Stored records:
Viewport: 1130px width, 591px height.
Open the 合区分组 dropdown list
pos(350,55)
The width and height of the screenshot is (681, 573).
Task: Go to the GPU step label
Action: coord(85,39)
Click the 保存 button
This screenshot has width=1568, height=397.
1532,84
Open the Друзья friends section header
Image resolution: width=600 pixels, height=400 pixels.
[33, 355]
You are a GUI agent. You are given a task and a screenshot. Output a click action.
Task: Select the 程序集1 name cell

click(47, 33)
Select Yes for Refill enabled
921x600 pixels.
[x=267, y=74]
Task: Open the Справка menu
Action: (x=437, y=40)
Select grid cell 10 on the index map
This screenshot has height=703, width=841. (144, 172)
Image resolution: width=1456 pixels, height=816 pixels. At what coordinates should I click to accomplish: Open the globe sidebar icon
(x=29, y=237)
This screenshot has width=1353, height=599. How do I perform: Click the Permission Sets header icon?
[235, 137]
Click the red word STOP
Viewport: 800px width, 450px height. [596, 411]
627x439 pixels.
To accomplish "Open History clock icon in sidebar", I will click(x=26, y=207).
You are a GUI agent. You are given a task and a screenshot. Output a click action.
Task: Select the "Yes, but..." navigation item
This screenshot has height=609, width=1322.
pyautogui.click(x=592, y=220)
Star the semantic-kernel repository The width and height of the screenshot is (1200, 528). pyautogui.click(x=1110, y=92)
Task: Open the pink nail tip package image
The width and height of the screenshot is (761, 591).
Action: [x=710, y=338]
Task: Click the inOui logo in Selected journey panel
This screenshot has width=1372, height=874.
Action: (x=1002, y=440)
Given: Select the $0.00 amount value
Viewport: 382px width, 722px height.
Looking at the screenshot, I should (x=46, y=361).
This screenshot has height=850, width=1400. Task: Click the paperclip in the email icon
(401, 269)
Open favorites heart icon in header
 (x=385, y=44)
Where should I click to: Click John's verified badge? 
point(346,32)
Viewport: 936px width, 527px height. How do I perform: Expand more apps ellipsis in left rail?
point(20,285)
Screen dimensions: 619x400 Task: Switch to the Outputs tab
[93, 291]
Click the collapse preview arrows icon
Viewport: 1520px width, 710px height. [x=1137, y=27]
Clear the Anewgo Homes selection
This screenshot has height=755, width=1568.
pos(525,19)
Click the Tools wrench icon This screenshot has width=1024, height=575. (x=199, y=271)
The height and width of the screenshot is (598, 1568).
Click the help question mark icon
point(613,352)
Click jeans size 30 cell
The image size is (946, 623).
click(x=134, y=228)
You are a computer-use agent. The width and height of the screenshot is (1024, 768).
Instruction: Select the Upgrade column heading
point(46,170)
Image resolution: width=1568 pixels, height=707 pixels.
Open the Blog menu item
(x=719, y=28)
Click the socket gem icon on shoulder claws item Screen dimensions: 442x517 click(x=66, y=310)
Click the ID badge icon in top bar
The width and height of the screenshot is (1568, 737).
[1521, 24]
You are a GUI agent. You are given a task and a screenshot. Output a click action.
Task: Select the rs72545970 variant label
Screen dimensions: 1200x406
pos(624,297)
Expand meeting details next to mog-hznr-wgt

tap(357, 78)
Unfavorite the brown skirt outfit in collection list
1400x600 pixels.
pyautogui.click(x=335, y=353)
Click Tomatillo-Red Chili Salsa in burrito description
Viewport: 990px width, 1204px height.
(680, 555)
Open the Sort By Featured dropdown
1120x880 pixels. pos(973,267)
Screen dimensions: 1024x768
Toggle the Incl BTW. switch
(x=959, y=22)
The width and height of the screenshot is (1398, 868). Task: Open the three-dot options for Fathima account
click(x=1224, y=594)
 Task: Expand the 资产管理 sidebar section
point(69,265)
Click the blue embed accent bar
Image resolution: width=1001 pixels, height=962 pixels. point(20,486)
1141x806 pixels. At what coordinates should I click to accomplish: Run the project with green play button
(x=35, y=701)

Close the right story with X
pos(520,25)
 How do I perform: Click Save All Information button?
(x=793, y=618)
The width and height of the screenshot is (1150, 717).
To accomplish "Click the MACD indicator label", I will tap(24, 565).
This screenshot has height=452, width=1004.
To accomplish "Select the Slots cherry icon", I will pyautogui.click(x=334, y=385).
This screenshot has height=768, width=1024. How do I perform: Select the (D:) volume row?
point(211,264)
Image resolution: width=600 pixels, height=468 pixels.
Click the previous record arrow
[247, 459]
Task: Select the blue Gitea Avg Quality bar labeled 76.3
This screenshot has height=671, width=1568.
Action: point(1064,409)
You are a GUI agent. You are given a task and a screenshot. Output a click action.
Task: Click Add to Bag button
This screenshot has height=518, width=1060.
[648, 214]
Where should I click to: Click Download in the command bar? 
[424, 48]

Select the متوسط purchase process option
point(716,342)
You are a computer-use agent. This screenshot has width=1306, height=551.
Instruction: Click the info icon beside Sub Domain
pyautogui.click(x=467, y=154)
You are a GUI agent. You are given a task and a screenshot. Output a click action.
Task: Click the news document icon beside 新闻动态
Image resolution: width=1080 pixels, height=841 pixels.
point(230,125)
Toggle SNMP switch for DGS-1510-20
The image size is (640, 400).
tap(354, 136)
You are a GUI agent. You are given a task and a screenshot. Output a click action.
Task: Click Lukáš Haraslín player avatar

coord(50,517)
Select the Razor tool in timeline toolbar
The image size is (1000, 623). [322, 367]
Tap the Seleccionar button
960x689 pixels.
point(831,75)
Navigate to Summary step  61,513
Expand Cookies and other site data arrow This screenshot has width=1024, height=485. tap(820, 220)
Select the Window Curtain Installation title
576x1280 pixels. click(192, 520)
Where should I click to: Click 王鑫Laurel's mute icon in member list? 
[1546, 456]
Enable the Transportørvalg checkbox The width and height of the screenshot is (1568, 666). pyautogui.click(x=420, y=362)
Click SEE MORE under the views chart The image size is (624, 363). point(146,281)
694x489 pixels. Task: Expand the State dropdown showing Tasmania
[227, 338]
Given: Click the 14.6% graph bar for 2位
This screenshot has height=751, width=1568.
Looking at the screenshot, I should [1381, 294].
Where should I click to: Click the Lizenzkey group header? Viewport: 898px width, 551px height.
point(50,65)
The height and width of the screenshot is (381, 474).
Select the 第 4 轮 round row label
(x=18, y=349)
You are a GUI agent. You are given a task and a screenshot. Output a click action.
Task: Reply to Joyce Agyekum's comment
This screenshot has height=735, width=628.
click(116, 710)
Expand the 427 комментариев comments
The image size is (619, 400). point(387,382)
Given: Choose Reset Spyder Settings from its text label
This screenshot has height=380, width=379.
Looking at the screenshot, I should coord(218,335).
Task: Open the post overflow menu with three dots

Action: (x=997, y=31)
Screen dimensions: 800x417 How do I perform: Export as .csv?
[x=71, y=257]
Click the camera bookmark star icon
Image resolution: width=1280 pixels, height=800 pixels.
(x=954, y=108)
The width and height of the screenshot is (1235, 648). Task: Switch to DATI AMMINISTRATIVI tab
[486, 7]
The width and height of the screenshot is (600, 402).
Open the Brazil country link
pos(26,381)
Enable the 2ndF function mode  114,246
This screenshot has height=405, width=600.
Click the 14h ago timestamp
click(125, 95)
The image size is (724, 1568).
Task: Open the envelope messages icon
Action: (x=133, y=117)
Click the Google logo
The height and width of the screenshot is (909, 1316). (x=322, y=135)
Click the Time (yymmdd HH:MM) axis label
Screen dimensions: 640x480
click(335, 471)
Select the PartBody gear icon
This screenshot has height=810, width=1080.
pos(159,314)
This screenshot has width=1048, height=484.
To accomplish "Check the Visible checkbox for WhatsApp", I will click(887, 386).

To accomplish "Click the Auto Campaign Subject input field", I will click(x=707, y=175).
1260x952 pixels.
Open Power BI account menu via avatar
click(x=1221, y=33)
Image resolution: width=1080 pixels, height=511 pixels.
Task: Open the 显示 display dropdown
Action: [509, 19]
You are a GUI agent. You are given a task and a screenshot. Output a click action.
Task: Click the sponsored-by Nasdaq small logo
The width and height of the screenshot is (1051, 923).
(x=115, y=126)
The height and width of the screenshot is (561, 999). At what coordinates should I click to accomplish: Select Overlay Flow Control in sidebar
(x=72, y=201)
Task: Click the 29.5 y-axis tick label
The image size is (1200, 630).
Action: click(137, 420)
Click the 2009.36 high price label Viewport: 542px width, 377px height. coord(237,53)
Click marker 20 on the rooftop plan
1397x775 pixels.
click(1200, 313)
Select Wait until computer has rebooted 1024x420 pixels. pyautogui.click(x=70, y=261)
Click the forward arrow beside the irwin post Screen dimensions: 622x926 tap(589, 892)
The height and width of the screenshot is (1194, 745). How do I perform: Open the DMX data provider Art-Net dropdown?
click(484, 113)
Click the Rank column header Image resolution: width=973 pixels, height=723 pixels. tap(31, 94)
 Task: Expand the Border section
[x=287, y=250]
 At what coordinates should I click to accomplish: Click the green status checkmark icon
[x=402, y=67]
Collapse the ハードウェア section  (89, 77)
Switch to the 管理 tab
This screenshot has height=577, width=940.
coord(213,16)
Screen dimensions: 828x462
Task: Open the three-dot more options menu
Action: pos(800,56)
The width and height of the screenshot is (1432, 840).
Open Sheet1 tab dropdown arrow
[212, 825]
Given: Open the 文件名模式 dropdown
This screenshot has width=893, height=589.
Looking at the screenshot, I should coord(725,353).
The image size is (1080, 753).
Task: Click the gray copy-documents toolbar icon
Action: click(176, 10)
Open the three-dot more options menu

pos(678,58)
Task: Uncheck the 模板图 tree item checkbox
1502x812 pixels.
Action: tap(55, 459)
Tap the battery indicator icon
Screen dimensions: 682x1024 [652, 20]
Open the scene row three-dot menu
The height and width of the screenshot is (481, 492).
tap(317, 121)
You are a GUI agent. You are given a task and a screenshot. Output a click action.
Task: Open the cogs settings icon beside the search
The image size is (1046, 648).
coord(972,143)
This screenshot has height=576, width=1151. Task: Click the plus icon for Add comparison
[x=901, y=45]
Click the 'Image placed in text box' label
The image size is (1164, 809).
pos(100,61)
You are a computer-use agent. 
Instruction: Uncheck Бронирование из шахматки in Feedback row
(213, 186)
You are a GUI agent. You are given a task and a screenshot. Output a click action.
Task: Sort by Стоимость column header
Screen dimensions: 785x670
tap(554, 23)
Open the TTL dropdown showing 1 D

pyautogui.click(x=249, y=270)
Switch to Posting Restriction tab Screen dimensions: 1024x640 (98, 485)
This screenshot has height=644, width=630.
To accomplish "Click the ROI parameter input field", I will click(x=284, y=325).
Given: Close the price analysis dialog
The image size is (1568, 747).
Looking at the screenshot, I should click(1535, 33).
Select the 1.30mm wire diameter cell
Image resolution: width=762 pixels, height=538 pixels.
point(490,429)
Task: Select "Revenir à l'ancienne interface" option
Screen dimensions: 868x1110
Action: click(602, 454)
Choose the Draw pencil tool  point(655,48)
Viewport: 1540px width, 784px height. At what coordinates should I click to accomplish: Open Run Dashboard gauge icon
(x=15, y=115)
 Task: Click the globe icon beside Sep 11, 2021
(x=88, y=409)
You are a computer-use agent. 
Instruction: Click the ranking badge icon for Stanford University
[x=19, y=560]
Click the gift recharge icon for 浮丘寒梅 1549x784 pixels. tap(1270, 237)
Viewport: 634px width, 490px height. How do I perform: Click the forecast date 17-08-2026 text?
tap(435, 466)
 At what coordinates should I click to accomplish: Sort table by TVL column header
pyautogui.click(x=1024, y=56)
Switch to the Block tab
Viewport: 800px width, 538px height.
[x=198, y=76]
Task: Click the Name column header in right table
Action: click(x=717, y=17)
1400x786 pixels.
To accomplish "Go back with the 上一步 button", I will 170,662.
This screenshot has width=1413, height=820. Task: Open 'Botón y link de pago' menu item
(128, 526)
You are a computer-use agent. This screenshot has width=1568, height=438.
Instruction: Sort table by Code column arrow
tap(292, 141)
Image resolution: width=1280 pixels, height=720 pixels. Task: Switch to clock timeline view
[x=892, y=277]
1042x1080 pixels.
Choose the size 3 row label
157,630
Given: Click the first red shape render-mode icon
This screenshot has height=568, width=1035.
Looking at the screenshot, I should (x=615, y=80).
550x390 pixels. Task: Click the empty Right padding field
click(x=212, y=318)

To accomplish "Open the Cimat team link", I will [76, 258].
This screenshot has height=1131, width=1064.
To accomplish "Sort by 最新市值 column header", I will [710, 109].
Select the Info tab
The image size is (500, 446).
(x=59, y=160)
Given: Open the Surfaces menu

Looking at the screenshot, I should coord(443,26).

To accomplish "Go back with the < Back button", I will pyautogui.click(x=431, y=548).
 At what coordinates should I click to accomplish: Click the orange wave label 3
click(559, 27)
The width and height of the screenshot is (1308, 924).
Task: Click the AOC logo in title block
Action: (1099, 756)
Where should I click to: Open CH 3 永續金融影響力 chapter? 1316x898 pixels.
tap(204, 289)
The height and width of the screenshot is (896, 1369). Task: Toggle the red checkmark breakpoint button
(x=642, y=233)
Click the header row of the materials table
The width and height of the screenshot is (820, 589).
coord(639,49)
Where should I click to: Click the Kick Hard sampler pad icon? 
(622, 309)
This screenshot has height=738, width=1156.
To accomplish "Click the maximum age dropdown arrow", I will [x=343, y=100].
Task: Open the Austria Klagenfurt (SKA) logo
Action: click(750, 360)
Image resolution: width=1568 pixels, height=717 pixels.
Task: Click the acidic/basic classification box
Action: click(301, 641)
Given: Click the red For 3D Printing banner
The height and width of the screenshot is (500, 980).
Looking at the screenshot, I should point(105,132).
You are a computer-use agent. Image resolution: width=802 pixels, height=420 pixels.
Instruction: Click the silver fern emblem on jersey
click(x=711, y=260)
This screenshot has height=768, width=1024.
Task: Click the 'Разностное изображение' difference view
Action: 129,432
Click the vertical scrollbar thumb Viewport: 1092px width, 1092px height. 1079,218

[Problem details]:
Look through the data above and return exactly the lines from the one that contains "Collapse the ハードウェア" to the one that contains "Given: Open the 文件名模式 dropdown", inclusive, with nothing else.

[Exercise result]:
Collapse the ハードウェア section  (89, 77)
Switch to the 管理 tab
This screenshot has height=577, width=940.
coord(213,16)
Screen dimensions: 828x462
Task: Open the three-dot more options menu
Action: pos(800,56)
The width and height of the screenshot is (1432, 840).
Open Sheet1 tab dropdown arrow
[212, 825]
Given: Open the 文件名模式 dropdown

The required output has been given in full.